Last year on Purple Friday, I attended a session organized by our minor Diversity and Sexuality. The (now retired) lecturer welcomed me with a friendly question: “You are probably cisgender?” And I must admit: even though we had been talking about rainbow flags and activities regarding identity for several weeks, I had no idea what he meant. Clearly, I still needed to brush up on my knowledge of sexual and gender diversity.
What really stayed with me from that day were the conversations about how gender diversity was experienced at THUAS. The examples shared by students and colleagues touched me deeply. They explained that they felt safe at THUAS, but there were also examples of ‘funny’ jokes that weren’t really funny at all. And that when they made remarks about the inappropriateness of the jokes, it would only lead to more discomfort and misunderstanding. “You should be able to joke around, right?”.
Of course, more often than not, hurtful comments aren’t intended that way. But that doesn’t make them hurt any less. From the stories shared by our colleagues and students, an image emerged of a community that is open but lacks understanding of what is going on outside of the dominant culture. This is evident in the LGBTI+ community and all other minority groups.

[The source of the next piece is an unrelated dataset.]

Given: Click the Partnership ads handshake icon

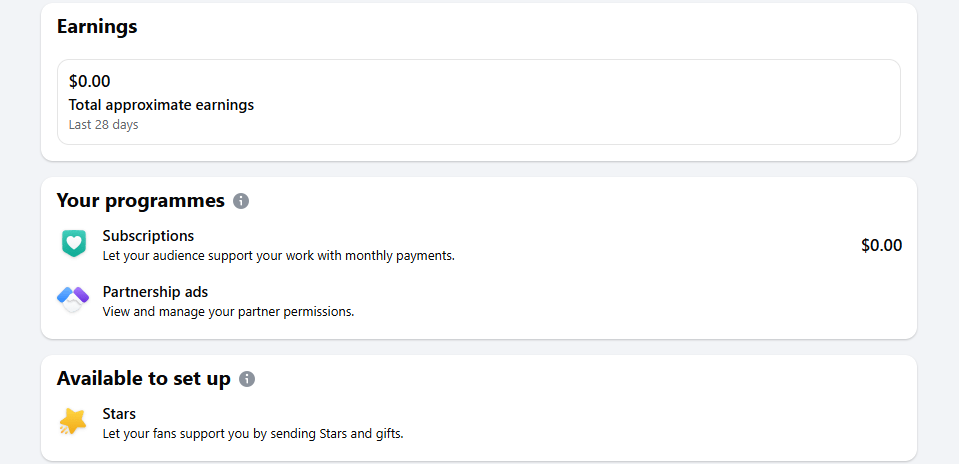Looking at the screenshot, I should click(74, 299).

But our open and diverse community is what I, personally, find so special about THUAS. Everyone, regardless of origin, age, gender, sexual orientation, religious beliefs, of anything else, is welcome and can develop their own unique talents with us. Providing a safe environment is at the core of who we are, and a precondition for providing good education. It is one of the reasons that I fell for THUAS.
In higher education, the LGBTI+ community is still bullied and discriminated against more than non-LGBTI+. In a way, I was relieved that most of the stories were mainly about not being understood and not seeing yourself represented within THUAS and in education in general. There weren’t any examples of real discrimination or exclusion, though I am not so naive that I think this doesn’t happen at all at THUAS. We need to continue to improve our inclusive nature.
“Be yourself,” these words seem so apparent. It’s hard for me to imagine what it feels like to not be yourself. To have to pretend to be something you are not, or to suppress a part of yourself for fear that someone will reject you for who you are or who you love. That’s why I’m glad that we’re celebrating Purple Friday at THUAS again this Friday 10 December. It is our way of showing that our dominant culture is inclusive.
My purple scarf is ready.
Elisabeth Minnemann is president of the Executive Board of The Hague University of Applied Sciences.